Southwest Bancorp Inc. in Stillwater, Okla., has sold off roughly $300 million of problem loans in a move its chief executive said is a major step toward achieving its goal of sustained profitability.

Roughly $170 million of the loans are nonperforming and the rest are considered problem loans, the $2.6 billion-asset company said in announcing the bulk sale late Wednesday. Southwest, a two-bank holding company, said the sale to SW Loan Portfolio Holdings LP, will produce a pre-tax loss of $101 million, which it will record in the fourth quarter.

In a news release, President and Chief Executive Rick Green said that the company's board opted to go through with the bulk sale after concluding that workouts would take too long and be too costly.
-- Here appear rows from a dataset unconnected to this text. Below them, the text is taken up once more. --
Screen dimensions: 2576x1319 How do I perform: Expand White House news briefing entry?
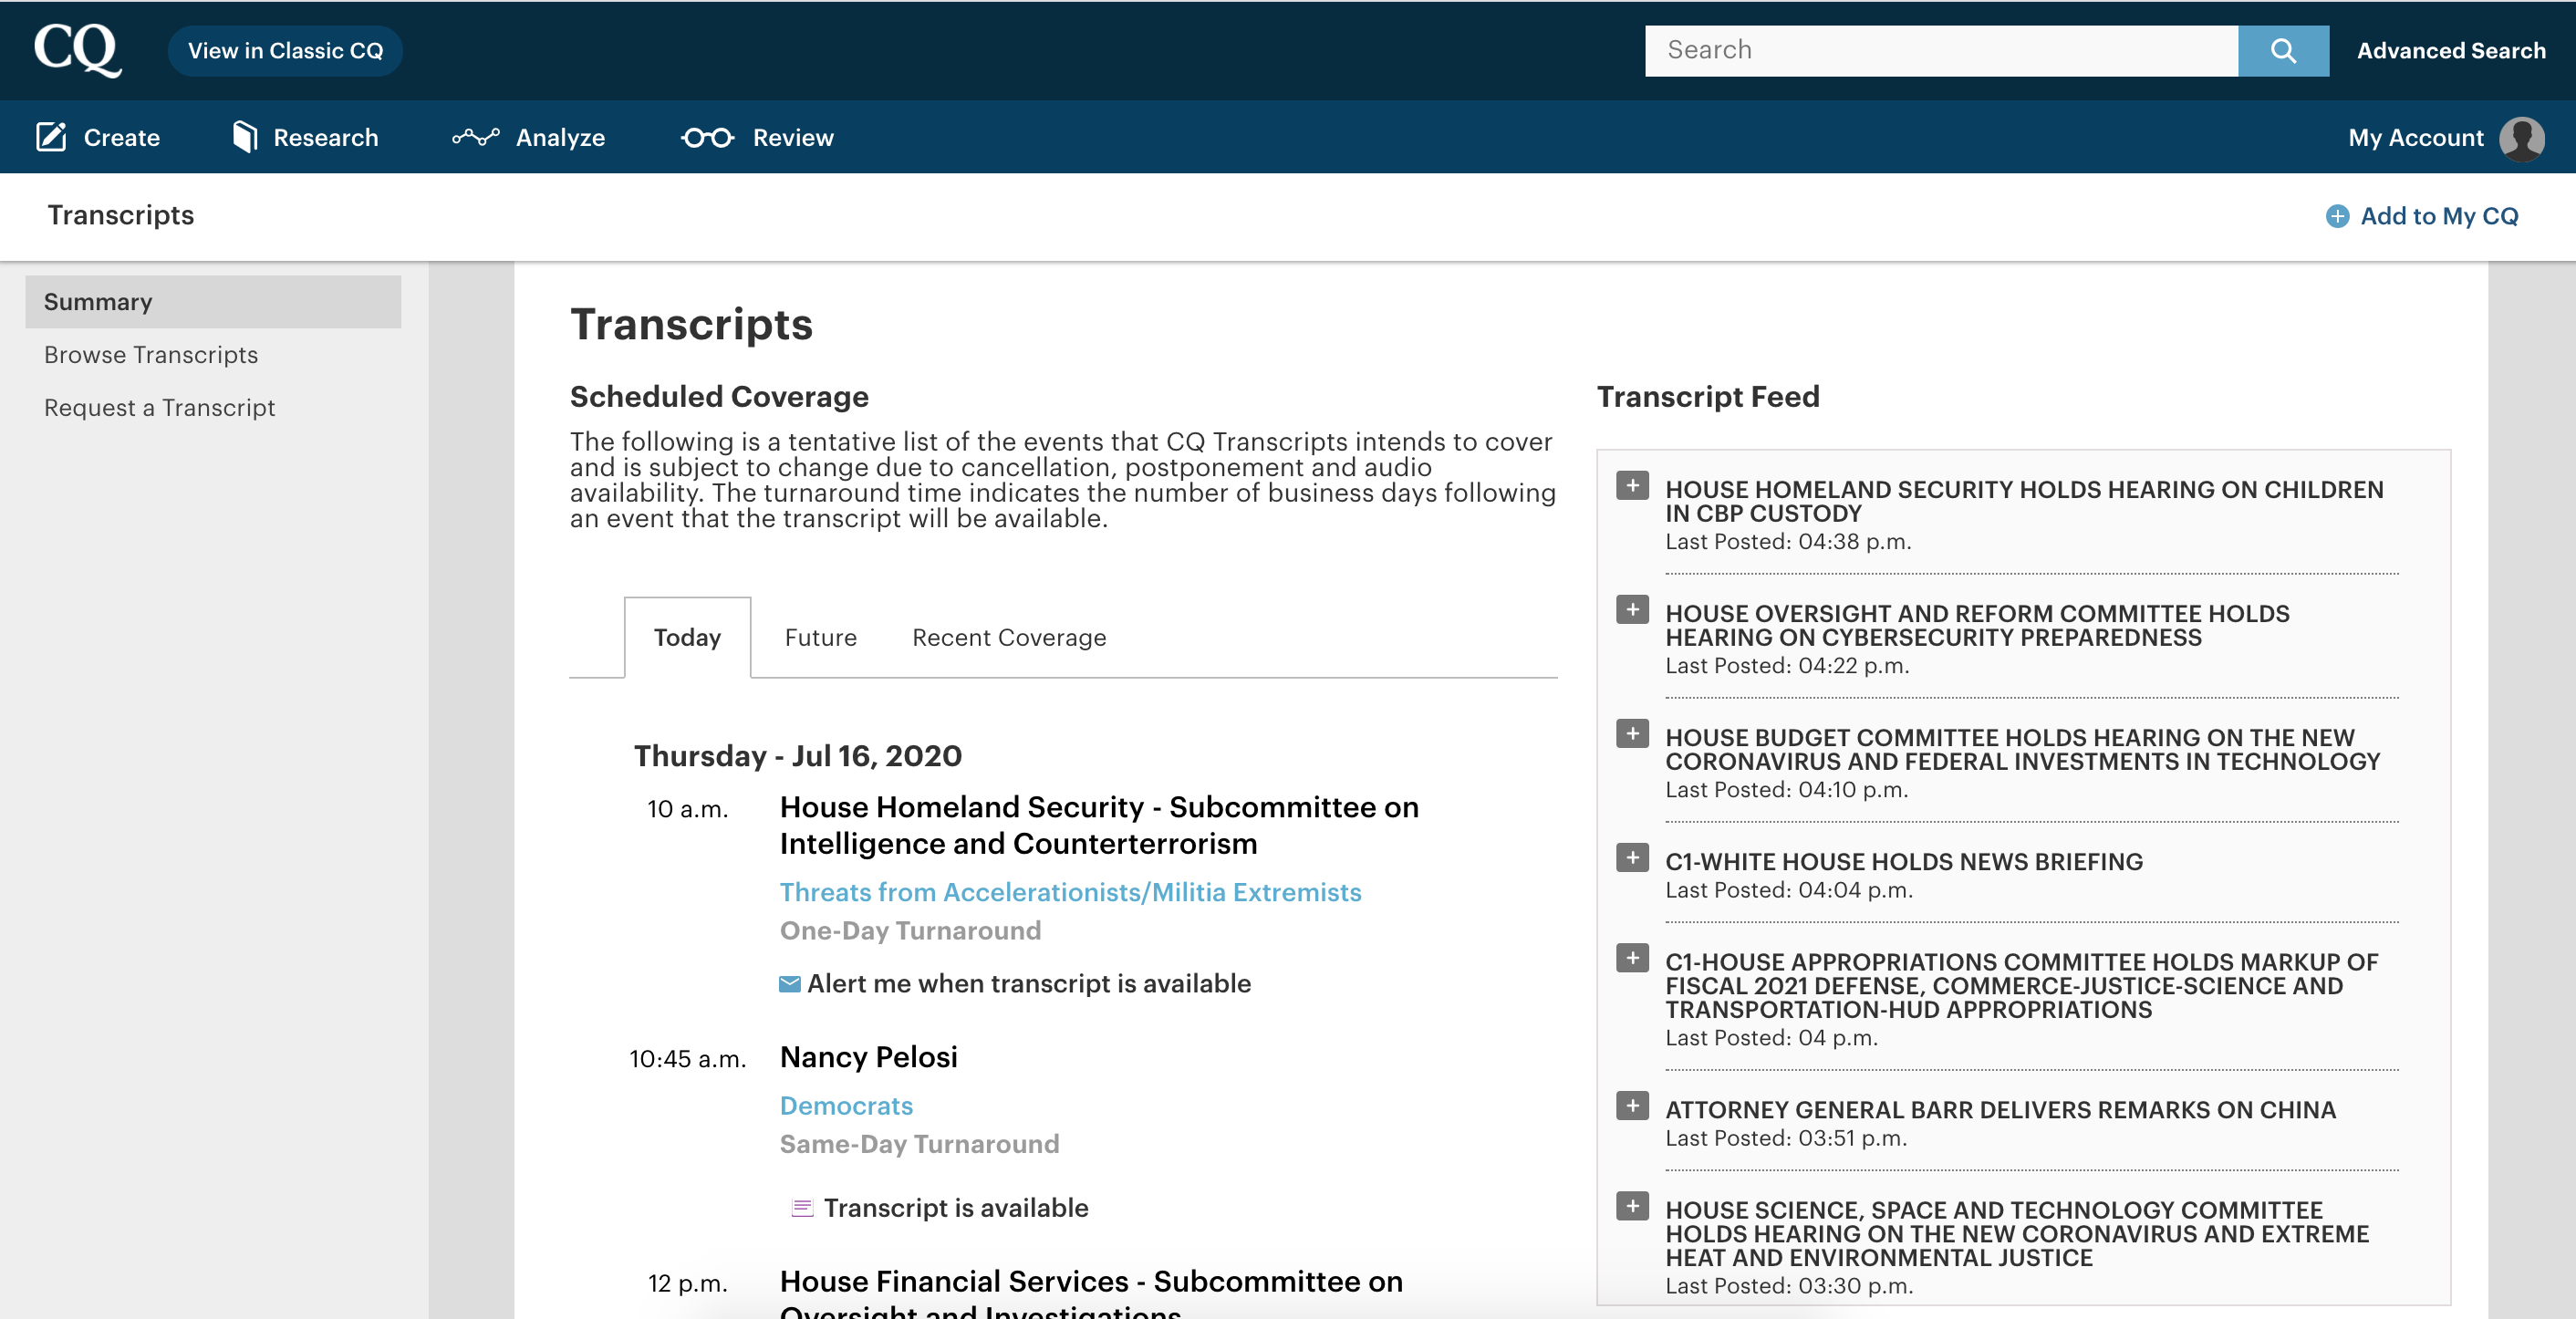coord(1632,858)
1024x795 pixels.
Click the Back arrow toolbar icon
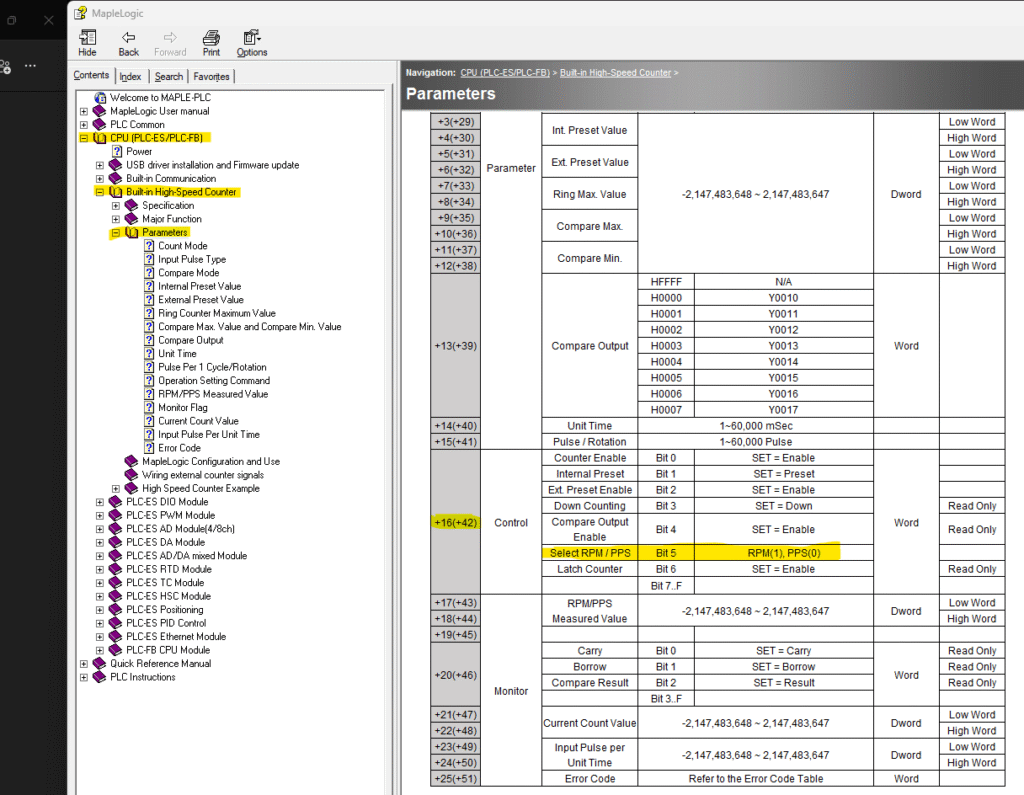(x=128, y=38)
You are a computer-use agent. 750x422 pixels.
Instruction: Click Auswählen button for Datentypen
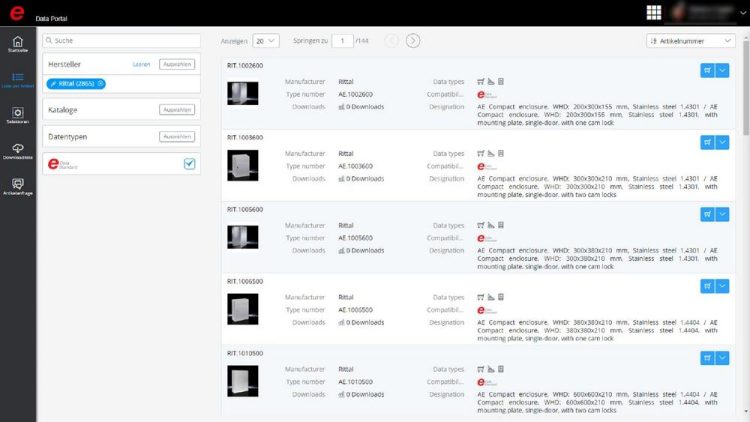176,136
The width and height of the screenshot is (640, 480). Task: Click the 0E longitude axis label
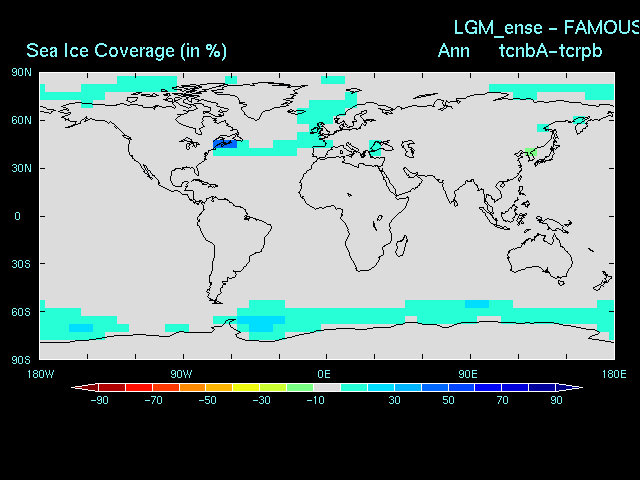click(x=324, y=373)
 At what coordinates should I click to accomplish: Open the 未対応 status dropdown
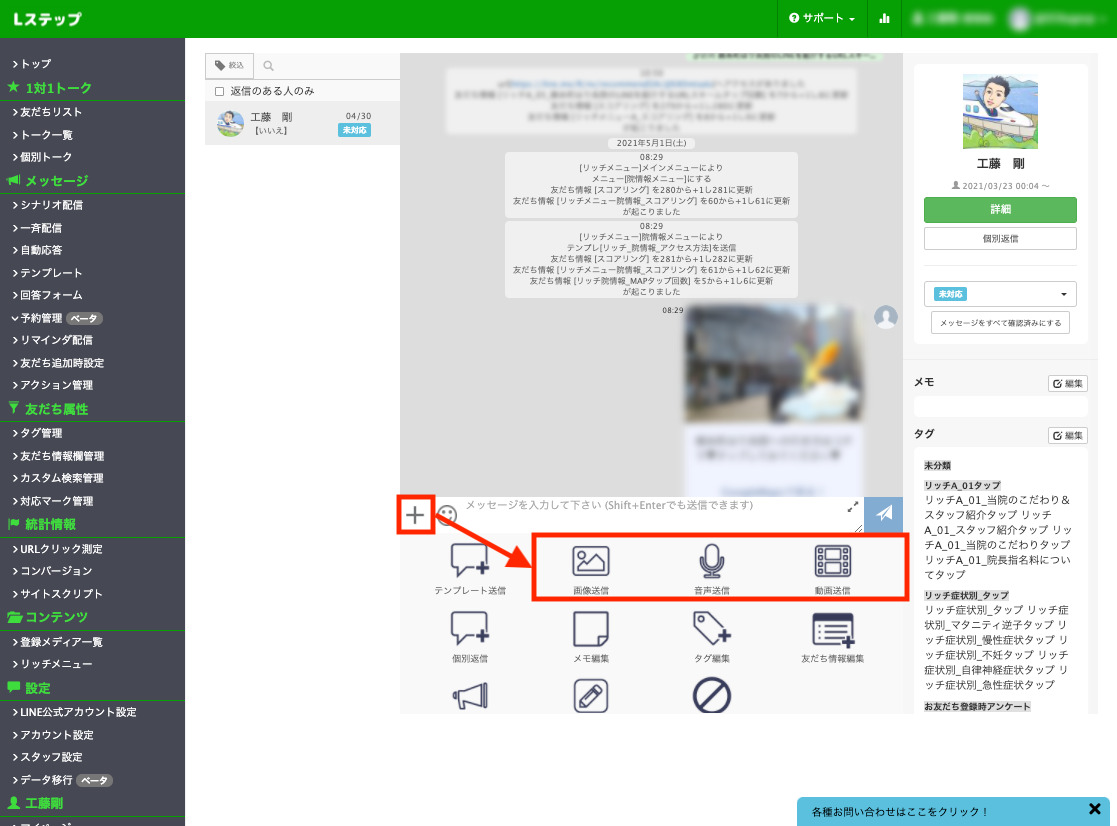pos(999,294)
"These sales immediately and substantially reduce our nonperforming assets and potential problem loans," Green said. "We believe this action is a major step toward achieving our goals of reducing problem assets, returning to sustained profitability, resuming dividends, and producing reliable and attractive returns for our shareholders."

With roughly 10% of its loans no longer performing, Southwest lost more than $13 million through the first three quarters of 2011, compared to a profit of $9.5 million in the same period in 2010. The bulk sale reduced its level of nonperfroming loans by roughly 83%, based on Sept. 30 data, and slashed its level of potential problem loans by nearly half.

Southwest's shares soared on news of the sale. In early trading Thursday, the stock was up roughly 30%, to $6.03.